Task description: Reproduce the data exactly, starting with the line that contains "This screenshot has height=843, width=784." and ending with the line that contains "Action: click(39, 168)", both lines included.
-- Begin --
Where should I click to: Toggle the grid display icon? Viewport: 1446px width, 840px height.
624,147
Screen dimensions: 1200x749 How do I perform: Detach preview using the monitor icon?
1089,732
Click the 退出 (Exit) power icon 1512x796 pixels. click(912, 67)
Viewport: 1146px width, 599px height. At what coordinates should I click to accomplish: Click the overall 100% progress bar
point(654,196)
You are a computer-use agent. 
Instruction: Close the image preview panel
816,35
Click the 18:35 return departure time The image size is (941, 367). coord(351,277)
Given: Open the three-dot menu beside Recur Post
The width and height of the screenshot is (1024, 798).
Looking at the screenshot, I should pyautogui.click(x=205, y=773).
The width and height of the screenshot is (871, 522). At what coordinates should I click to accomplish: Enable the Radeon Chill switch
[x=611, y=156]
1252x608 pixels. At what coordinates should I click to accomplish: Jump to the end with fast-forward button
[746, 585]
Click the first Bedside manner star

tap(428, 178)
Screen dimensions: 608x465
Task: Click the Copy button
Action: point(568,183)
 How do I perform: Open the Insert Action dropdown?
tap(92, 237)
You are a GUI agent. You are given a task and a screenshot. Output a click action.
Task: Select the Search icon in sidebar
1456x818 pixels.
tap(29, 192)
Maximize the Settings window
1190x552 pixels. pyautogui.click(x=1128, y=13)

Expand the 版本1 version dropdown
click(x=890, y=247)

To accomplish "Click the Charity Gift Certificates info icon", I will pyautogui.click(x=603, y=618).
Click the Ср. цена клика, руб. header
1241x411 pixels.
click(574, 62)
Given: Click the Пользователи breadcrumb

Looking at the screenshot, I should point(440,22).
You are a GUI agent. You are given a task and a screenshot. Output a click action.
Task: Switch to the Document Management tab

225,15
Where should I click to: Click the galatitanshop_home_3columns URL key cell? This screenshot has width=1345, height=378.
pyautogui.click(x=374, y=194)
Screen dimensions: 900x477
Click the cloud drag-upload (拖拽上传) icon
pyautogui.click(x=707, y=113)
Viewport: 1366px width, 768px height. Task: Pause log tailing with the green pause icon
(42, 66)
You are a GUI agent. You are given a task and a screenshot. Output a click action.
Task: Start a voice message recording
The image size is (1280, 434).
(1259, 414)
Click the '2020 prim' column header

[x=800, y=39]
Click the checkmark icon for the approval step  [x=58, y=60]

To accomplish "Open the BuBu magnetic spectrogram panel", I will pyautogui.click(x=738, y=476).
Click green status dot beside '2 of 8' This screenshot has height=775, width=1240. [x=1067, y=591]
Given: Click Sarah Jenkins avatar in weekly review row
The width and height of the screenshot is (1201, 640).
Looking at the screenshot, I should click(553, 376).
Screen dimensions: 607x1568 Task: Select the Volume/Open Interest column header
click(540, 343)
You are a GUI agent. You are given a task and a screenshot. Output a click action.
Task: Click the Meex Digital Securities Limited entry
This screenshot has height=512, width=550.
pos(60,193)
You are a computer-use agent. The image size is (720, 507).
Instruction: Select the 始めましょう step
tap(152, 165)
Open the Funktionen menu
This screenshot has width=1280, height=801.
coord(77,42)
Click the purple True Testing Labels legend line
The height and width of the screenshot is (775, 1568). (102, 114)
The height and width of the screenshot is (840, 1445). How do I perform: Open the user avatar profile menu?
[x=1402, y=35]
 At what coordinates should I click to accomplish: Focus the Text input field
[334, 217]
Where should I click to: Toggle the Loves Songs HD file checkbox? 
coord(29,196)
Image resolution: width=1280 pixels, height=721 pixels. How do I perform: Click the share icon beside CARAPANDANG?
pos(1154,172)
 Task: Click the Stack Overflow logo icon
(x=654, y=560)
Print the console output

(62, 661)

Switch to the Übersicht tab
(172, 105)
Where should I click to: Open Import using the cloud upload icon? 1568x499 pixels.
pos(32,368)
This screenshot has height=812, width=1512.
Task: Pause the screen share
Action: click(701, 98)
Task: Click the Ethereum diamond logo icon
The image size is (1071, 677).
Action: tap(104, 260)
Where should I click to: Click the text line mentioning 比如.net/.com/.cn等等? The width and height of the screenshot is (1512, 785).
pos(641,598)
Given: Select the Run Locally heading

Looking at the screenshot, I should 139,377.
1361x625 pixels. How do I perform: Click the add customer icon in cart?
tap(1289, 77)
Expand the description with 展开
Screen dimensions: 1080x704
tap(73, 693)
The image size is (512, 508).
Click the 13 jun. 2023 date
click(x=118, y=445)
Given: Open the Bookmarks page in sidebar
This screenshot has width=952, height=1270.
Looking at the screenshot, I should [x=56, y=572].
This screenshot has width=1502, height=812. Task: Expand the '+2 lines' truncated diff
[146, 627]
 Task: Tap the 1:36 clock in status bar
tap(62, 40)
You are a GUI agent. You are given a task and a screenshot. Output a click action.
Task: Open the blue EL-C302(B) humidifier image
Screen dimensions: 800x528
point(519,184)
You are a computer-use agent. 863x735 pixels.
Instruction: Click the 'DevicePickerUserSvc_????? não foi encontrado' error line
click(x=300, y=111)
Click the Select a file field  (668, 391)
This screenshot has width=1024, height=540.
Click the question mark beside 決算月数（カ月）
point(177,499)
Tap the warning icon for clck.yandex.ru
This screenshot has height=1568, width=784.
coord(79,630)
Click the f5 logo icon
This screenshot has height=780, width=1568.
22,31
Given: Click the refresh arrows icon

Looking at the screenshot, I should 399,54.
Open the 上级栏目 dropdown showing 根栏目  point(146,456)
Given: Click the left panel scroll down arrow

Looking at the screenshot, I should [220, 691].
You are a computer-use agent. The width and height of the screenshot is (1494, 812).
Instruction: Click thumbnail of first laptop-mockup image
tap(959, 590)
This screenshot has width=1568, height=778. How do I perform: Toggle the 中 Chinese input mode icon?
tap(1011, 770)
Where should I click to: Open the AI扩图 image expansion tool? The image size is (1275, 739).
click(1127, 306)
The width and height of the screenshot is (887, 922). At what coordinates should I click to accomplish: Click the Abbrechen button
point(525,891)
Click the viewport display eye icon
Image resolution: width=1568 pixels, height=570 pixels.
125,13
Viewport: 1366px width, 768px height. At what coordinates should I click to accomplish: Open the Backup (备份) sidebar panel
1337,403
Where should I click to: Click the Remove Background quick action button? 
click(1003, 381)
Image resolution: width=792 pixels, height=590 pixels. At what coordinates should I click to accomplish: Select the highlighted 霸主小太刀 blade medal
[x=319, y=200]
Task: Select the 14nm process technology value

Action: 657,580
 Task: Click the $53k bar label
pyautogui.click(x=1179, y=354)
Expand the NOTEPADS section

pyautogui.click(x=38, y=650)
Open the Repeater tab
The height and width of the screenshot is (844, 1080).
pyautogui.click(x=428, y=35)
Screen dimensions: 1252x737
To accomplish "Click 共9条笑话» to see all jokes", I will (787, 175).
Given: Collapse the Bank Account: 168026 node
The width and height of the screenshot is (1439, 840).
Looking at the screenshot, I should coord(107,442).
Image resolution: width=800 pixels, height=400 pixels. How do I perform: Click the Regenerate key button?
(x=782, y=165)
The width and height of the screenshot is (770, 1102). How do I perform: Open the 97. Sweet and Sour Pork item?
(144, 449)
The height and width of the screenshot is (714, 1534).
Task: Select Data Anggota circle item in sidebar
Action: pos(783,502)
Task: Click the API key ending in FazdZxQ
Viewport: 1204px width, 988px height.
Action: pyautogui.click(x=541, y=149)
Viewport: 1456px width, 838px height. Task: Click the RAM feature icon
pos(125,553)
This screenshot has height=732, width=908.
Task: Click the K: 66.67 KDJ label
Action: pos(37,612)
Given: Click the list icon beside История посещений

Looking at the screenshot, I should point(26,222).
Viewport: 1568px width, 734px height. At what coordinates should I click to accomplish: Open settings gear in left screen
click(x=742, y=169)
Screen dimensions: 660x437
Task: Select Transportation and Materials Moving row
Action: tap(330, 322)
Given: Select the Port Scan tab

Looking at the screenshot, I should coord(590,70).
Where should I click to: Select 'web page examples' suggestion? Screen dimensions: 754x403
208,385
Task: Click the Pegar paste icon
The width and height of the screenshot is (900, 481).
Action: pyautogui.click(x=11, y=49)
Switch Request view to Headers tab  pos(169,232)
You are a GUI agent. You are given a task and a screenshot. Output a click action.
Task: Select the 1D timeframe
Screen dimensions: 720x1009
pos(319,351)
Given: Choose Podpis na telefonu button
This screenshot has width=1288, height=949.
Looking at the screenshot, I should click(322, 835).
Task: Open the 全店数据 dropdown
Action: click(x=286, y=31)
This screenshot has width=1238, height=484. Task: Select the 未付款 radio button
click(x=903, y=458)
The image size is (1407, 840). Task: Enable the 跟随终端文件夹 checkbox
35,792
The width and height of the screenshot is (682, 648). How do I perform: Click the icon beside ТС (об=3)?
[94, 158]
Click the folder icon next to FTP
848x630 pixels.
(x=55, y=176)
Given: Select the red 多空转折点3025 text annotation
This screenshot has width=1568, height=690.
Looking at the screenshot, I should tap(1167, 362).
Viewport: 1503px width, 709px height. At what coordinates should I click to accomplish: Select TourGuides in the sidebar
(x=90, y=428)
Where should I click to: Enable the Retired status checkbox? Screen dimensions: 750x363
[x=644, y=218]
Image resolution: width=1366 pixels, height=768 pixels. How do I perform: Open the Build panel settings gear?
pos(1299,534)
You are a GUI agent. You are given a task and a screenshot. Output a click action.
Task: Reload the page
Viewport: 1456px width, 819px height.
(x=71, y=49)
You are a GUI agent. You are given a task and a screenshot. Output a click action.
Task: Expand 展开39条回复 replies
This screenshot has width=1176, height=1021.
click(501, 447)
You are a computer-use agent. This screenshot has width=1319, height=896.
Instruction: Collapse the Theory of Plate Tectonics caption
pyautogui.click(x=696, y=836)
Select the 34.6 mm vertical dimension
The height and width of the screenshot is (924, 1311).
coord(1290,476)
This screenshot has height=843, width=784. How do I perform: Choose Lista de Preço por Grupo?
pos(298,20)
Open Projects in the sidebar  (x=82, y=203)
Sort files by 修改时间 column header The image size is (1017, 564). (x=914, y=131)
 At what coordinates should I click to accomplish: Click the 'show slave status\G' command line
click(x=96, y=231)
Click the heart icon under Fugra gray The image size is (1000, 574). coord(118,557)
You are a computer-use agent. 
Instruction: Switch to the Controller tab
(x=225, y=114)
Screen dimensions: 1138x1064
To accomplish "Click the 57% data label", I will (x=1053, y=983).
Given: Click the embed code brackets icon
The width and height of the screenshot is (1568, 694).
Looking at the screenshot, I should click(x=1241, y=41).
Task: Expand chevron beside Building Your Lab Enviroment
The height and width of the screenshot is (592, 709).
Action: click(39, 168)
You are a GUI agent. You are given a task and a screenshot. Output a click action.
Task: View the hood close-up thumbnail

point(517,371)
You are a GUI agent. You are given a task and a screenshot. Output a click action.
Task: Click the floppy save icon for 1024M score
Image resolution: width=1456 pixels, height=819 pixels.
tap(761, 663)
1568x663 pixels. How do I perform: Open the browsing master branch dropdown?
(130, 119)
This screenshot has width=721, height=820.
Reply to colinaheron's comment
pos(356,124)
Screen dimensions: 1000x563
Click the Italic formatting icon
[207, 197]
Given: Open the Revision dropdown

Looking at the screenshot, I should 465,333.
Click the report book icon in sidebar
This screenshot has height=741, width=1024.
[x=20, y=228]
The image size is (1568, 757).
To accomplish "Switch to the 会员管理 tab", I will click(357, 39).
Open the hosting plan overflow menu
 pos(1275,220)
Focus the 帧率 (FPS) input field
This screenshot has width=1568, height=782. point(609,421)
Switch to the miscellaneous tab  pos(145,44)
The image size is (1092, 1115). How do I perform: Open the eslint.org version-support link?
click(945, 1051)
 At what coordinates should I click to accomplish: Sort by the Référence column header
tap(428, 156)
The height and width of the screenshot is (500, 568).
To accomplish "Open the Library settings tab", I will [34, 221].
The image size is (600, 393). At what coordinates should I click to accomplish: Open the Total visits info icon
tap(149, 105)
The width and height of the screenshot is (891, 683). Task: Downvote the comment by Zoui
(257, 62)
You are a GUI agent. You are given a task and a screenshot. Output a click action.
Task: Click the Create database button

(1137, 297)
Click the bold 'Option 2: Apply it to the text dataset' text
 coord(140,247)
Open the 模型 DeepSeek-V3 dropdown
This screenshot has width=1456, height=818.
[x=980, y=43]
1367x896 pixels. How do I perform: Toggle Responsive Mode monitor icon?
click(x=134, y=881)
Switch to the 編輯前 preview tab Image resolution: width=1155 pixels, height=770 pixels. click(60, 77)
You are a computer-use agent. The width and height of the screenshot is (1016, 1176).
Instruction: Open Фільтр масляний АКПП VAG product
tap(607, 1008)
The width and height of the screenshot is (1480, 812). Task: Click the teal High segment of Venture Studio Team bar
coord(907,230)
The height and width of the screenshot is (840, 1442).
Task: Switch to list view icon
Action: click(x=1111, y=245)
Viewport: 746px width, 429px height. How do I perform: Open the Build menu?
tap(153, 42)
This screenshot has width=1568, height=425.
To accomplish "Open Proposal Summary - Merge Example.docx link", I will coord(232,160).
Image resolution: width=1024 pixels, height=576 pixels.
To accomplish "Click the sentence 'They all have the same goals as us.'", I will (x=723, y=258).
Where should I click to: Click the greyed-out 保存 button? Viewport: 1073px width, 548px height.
-- End --
Task output:
This screenshot has height=843, width=784. How do I perform: Choose Lista de Preço por Grupo?
pos(298,20)
Open Projects in the sidebar  (x=82, y=203)
Sort files by 修改时间 column header The image size is (1017, 564). (x=914, y=131)
 At what coordinates should I click to accomplish: Click the 'show slave status\G' command line
click(x=96, y=231)
Click the heart icon under Fugra gray The image size is (1000, 574). coord(118,557)
You are a computer-use agent. 
Instruction: Switch to the Controller tab
(x=225, y=114)
Screen dimensions: 1138x1064
To accomplish "Click the 57% data label", I will (x=1053, y=983).
Given: Click the embed code brackets icon
The width and height of the screenshot is (1568, 694).
Looking at the screenshot, I should click(x=1241, y=41).
Task: Expand chevron beside Building Your Lab Enviroment
The height and width of the screenshot is (592, 709).
Action: click(39, 168)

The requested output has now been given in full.